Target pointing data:
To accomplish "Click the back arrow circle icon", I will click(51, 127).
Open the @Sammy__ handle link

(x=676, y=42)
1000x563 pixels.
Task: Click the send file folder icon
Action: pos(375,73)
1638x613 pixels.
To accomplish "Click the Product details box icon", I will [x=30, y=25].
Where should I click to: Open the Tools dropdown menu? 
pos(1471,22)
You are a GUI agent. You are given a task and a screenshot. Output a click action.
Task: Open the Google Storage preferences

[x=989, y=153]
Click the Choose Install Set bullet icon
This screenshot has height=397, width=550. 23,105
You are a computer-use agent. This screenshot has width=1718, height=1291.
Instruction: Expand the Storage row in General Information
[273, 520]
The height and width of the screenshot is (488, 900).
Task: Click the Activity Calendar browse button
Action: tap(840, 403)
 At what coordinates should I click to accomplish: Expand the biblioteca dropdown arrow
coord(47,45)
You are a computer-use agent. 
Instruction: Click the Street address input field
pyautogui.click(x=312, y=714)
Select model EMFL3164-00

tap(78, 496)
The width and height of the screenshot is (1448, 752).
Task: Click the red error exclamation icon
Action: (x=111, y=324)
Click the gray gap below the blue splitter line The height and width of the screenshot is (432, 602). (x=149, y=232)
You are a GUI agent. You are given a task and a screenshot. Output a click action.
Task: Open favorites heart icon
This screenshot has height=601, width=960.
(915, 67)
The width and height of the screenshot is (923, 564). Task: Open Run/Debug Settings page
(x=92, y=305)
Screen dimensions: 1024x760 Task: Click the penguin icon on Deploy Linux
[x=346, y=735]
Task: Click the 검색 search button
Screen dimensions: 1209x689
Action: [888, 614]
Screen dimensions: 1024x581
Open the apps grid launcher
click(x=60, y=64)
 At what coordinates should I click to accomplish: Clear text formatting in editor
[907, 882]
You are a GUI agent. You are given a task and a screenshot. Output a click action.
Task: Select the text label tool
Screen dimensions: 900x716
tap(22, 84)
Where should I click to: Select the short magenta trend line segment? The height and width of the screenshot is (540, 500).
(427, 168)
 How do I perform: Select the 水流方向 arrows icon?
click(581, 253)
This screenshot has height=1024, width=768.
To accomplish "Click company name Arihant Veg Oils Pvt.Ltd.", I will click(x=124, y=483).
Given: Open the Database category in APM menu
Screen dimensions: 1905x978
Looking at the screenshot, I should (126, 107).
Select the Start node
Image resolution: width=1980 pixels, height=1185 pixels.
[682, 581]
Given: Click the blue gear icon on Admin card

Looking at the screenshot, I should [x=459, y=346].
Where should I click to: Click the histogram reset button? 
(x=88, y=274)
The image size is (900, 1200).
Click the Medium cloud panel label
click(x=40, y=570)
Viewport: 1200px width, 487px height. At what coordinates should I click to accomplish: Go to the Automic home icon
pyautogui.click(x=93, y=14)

SHORT TASK: How many lines in the items above contain the string "icon"? Reply with the number only.

EXERCISE OUTPUT: 10